Fianna Fáil Spokesperson on Finance Michael McGrath TD has said the arrears rate among family home mortgages owned by sub-prime lenders and so called ‘vulture funds’ is alarming and new solutions must be used to tackle this.
Deputy McGrath was commenting following the publication today by the Central Bank of the mortgage arrears statistics for quarter 3 of 2016.
“While I welcome the continued reduction in the overall percentage of mortgages in arrears, it has to be said that the most common restructuring options used by banks involve the mortgage holder paying more by way of interest on their mortgage over its full life.”
“For example, the two most popular forms of restructuring – arrears capitalisation (31% of restructure types) and term extension (13% of restructure types) – involve the mortgage holder ultimately paying more money to the bank,” added the Cork South Central TD.
“However, one of the most alarming aspects of today’s figures lies in the arrears rate among mortgages held by sub-prime lenders (36% of their mortgages area in arrears for over 90 days) and ‘vulture funds’ (50% of their mortgages are in arrears for over 90 days).
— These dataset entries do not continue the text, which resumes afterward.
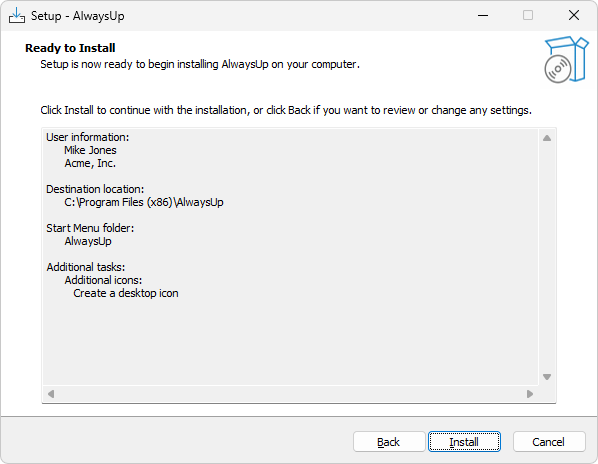The image size is (598, 464).
Task: Click the destination path C:\Program Files (x86)\AlwaysUp
Action: pyautogui.click(x=144, y=202)
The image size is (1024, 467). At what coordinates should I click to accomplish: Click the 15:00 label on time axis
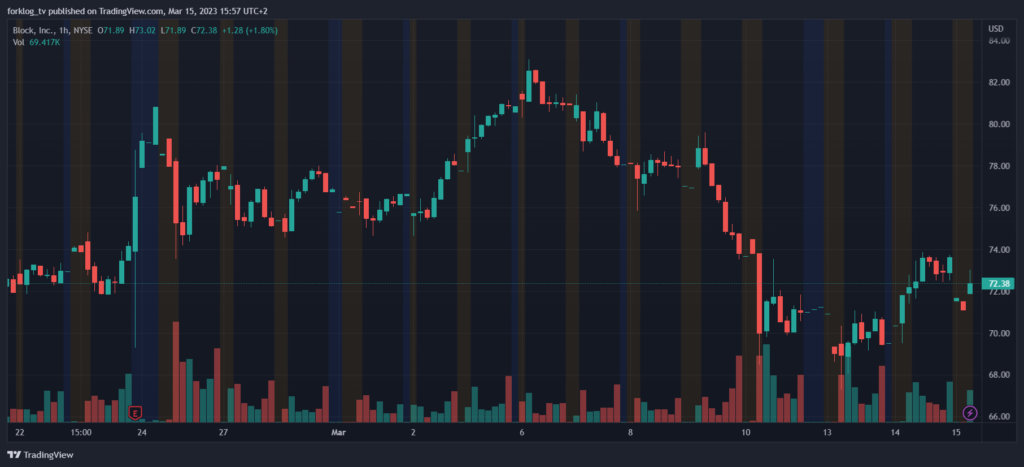(x=82, y=433)
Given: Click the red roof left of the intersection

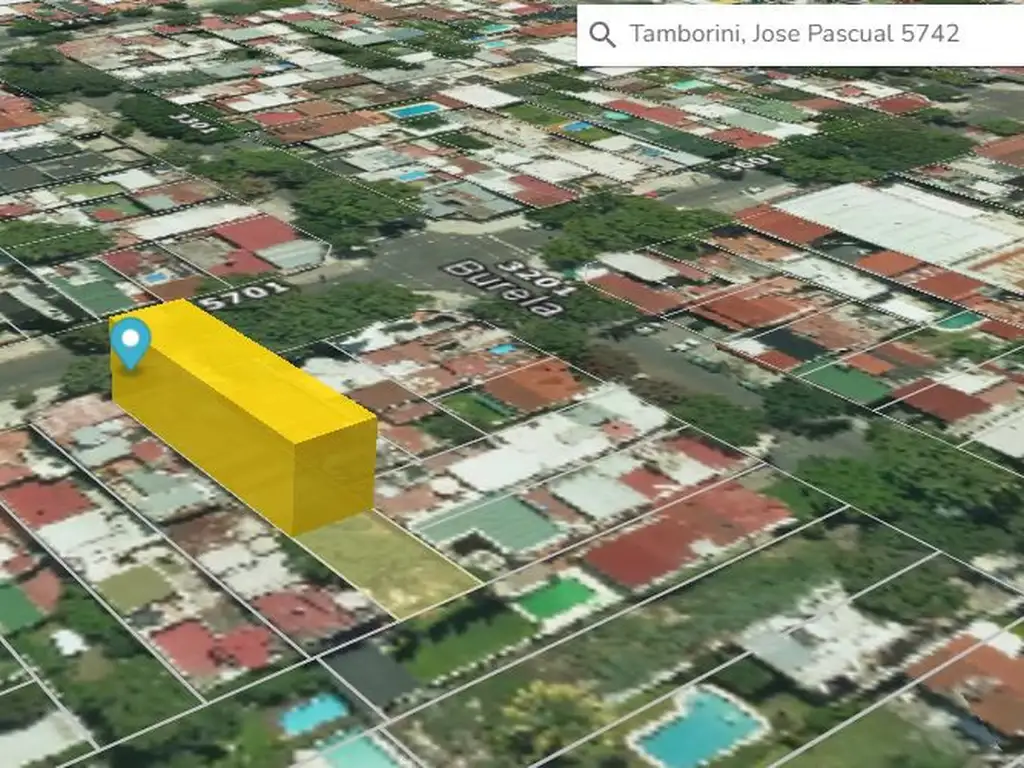Looking at the screenshot, I should coord(255,234).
The typical restructure options used by banks are not being used to the same effect among sub-prime lenders and ‘vulture funds’ and you would have to fear for mortgage holders in this situation.”
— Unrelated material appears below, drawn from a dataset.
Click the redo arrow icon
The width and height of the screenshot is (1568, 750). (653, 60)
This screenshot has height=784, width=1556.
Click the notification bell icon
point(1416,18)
“’Vulture funds’ now own about 10,000 family home mortgages with a total value of €1.9bn. Of the total mortgage book of €1.9bn, mortgages worth some €1.3bn are in arrears. This underlines the scale of this problem. These funds are generally not directly regulated by the Central Bank. The borrower’s contact is with an intermediary who does not make the final decision regarding a restructure proposal or whether to commence repossession proceedings.”
“The government needs to move promptly to bring these funds fully within the ambit of regulation and to ensure that a broad suite of restructure options are put in place,” concluded McGrath.